Authors’ Note

On the spelling of Chinese names, we recall wistfully The Four Lads, a Canadian group whose 1953 swing-style song “It’s Istanbul (Not Constantinople)” once topped the charts. This was their refrain: “Istanbul was Constantinople / Now it’s Istanbul, not Constantinople / Been a long time gone, Constantinople / Why did Constantinople get the works? / That’s nobody business but the Turks.” Yet alas, in the case of China, it has become everybody’s business, since name changes for both places and people have gone viral since the advent of the People’s Republic in 1949.

Most of us realize that Beijing was once called Peking (and for a brief transition period, Peiping). But how many know that the celebrated trading port of Canton is now Guangzhou, and that Hong Kong in phonetically correct Mandarin is Xianggang? Or recognize Chiang Kai-shek as Jiang Jieshi? These changes became official when the People’s Republic formally adopted the pinyin system of romanization in place of Wade-Giles, the method devised in late Victorian times by Sir Thomas Francis Wade, a polyglot diplomat, and Herbert Allen Giles, a linguistic scholar at Cambridge University. To compound this perplexity, the Taiwan Nationalist regime still employs Wade-Giles, as did the Metropolitan Museum through the 1990s—and early in the twentieth century, the Chinese Post Office published its own geographic lists, which were widely adopted by Protestant missionary publications. Moreover, within China itself, the same cities over time acquire many names; there are currently said to be 25 million place names in the national database—some descriptive or commemorative, others ideological or abusive (Beijing itself has had 22 names).
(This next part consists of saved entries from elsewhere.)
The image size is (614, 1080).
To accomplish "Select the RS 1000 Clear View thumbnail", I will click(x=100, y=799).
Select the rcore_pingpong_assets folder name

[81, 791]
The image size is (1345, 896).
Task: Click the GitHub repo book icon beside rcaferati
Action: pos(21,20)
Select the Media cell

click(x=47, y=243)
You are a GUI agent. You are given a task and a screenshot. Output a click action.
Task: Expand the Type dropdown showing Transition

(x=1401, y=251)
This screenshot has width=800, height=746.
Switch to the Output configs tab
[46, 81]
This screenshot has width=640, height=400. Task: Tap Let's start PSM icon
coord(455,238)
Our pragmatic compromise is twofold: When quoting others, we respect spellings in the original text; then in our own narrative, we initially give both pre- and post-pinyin names of places and persons and then favor current usage. Still, inconsistency is unavoidable, since our chapters are thematic and weave back and forth over two centuries. To help the reader decipher varying usages, we append an alphabetical list of key place names, with before and after usages specified.

We adhere to a similar flexibility concerning personal names. It is Chinese practice to place the family name before the given name, which sounds simple, since there are reputedly just over a hundred traditional family names. But as Frances Wood, the emeritus director of the Chinese Department at the British Library, notes in her valuable Companion to China (1988), in traditional usage there can also be multiple given names: “a ‘milk’ name, a ‘study’ or ‘school’ name, and a ‘studio’ name at the very least, with boys sometimes given girls’ names when small so that evil spirits wouldn’t realize they are treasured sons.”

Here again, we respect our quoted sources and try as best we can to reconcile familiarity with correct usage. But when the Chinese emigrate, exceptions can occur. For example, the Princeton scholar and former consultative chairman of the Metropolitan Museum’s Department of Asian Art follows his own styling: Wen Fong. Also, Chinese-born scholars in North America may choose a more accessible given name. Thus the Peabody Essex Museum Curator Yiyou Wang has become Daisy Wang. Where needed, we try in our index to take account of such variations. Finally, we include a selective chronology of key events in our narrative, especially helpful as a guide since our chapters can move on independent temporal tracks. Thus the section on Harvard’s dominion of twentieth-century Sinology bypasses the parallel rise of such formidable collectors as J. P. Morgan, Charles Lang Freer, and John D. Rockefeller Jr., none of whom were Sons of Harvard. Still, this is consistent with the abiding appeal of an ancient civilization in which the shortest distance between points very often is a wriggling line.

A final note concerning illustrations: Owing to cost constraints, we had to limit the number of images of art objects described in the text. However, most of them are available on the relevant museums’ websites.